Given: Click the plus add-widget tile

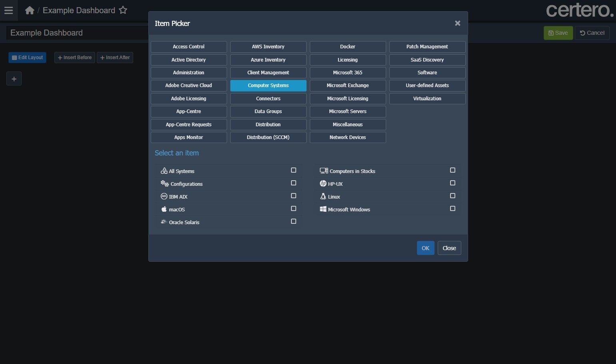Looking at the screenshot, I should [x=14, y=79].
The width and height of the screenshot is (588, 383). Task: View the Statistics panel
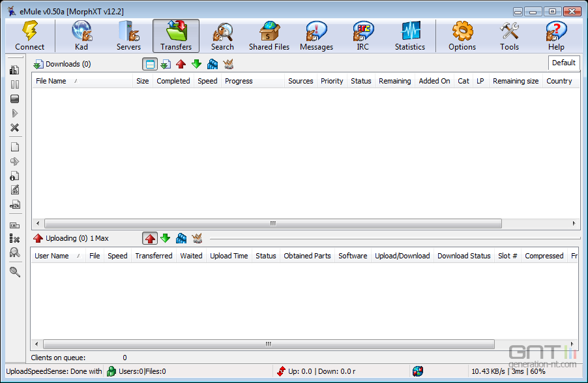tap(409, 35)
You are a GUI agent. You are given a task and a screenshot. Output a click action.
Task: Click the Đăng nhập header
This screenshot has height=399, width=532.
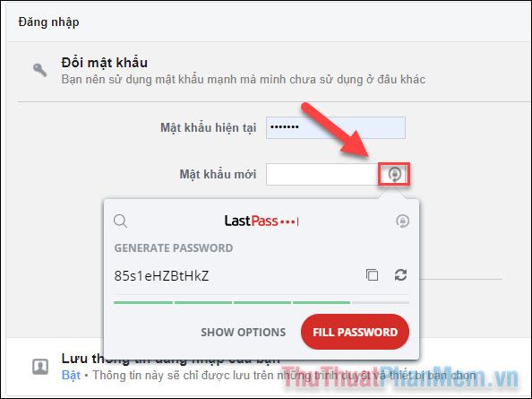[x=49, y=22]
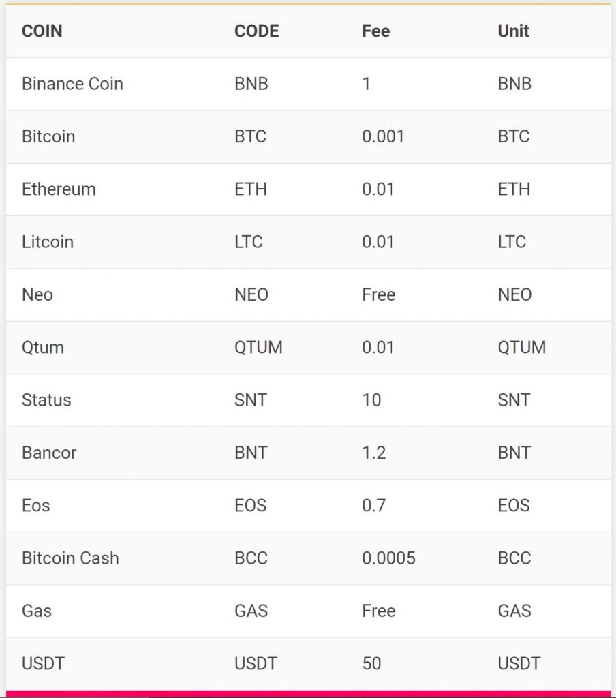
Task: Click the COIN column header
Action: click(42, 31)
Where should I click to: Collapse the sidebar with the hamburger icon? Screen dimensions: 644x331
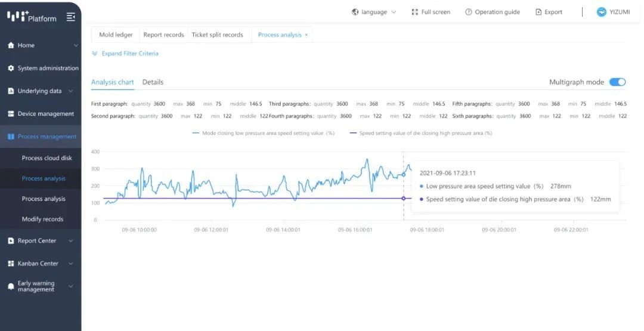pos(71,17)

──────────────────────────────

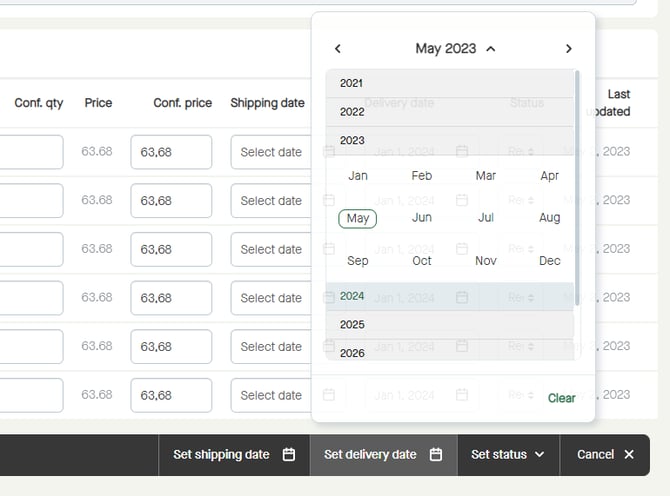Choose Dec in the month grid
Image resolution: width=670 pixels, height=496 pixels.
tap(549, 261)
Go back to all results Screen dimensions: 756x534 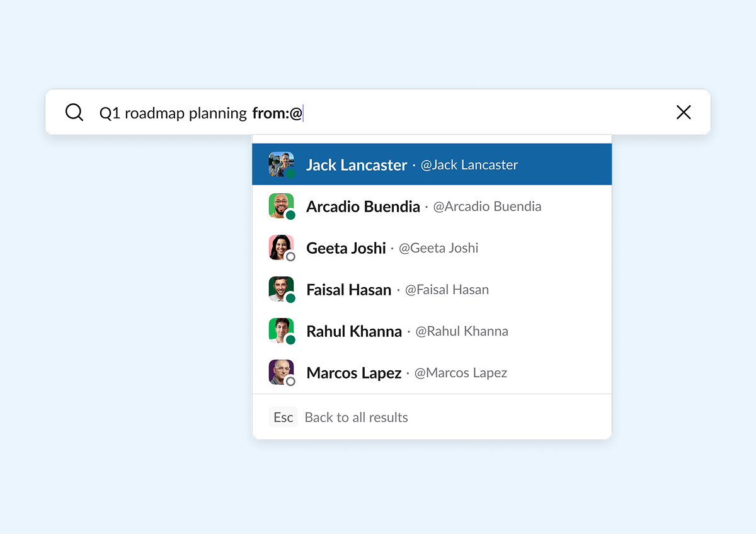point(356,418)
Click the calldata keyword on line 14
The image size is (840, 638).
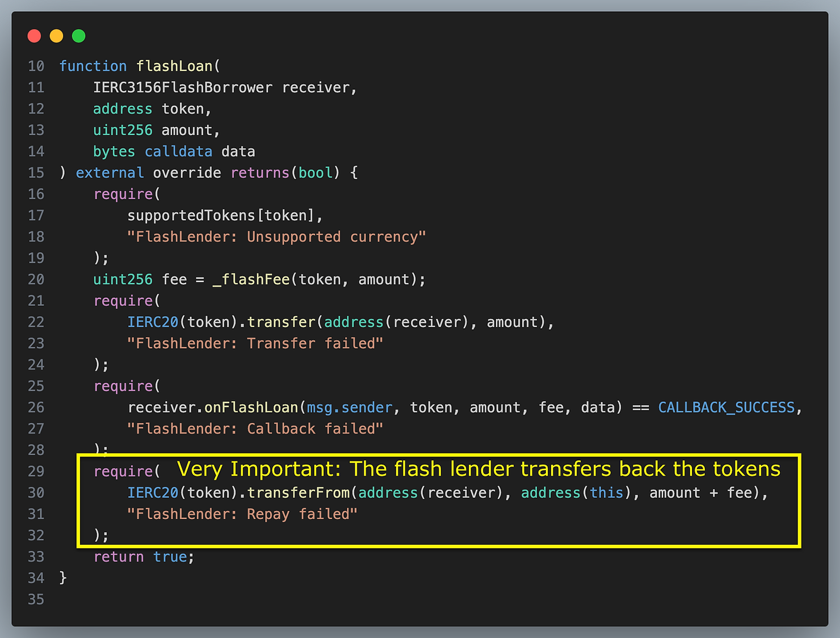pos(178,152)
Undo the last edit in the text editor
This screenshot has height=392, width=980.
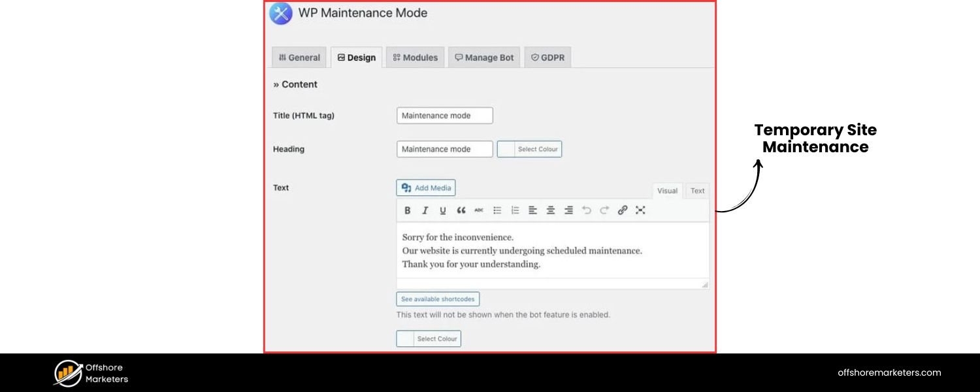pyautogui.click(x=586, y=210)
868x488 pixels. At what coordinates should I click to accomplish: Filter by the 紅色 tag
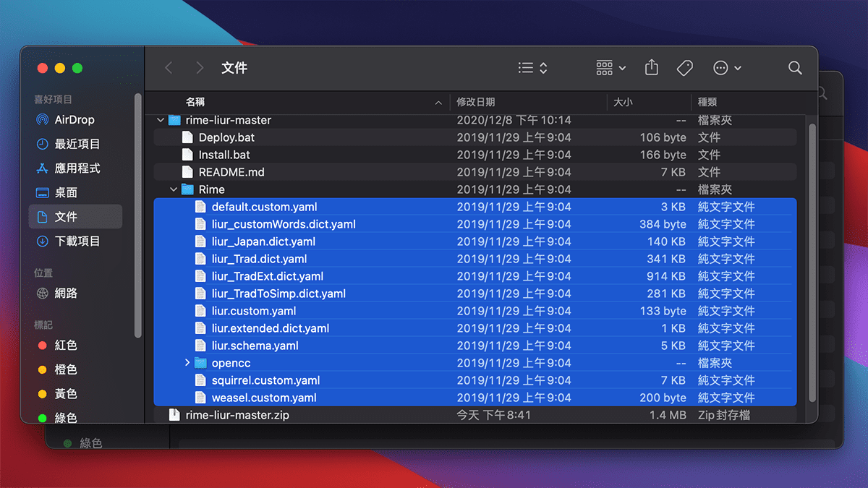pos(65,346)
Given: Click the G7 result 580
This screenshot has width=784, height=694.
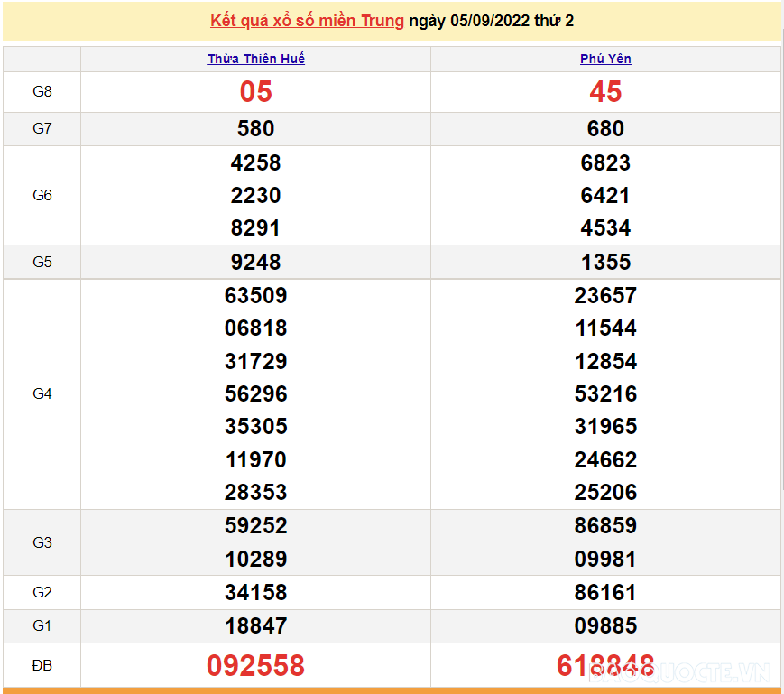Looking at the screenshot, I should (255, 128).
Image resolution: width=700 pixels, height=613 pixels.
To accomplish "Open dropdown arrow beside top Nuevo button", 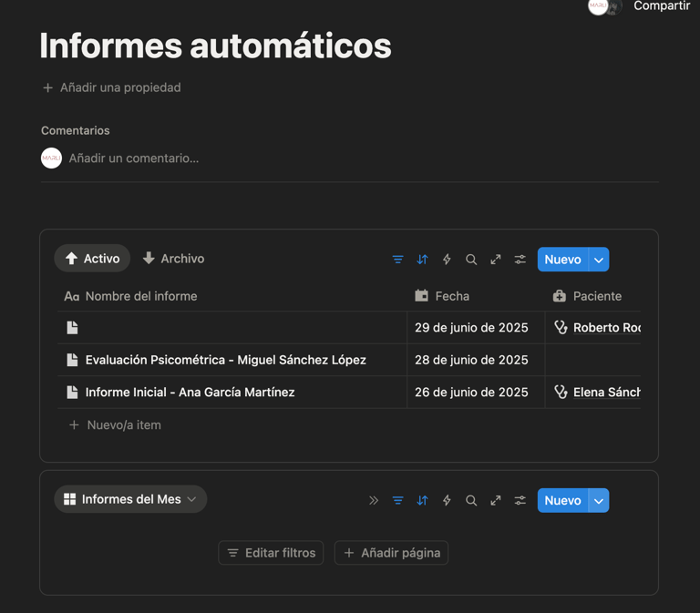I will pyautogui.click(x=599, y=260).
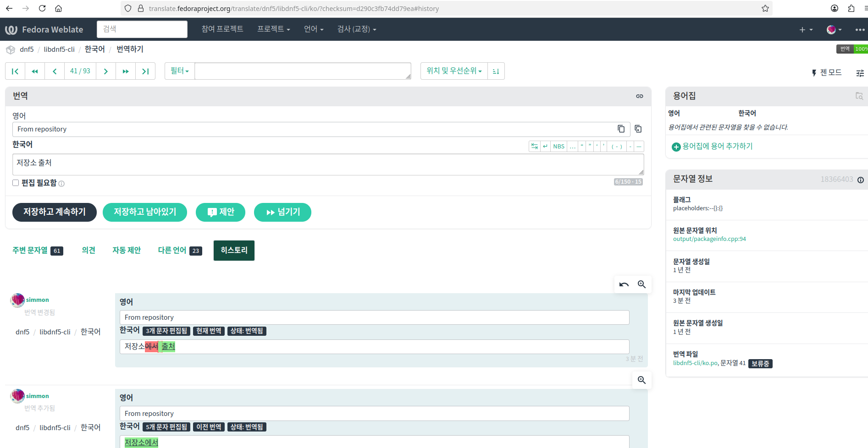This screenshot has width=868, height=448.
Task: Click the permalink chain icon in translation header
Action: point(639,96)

──────────────────────────────

EXERCISE BRIEF:
Copy the lines above exactly, starting with the line that contains "Given: Click the plus add-widget tile" and ending with the line that contains "You are a GUI", and leave out any pictures.

OUTPUT OF THE TASK:
Given: Click the plus add-widget tile

Looking at the screenshot, I should [x=14, y=79].
The width and height of the screenshot is (588, 383). Task: View the Statistics panel
tap(409, 35)
You are a GUI agent. You are given a task and a screenshot. Output a click action.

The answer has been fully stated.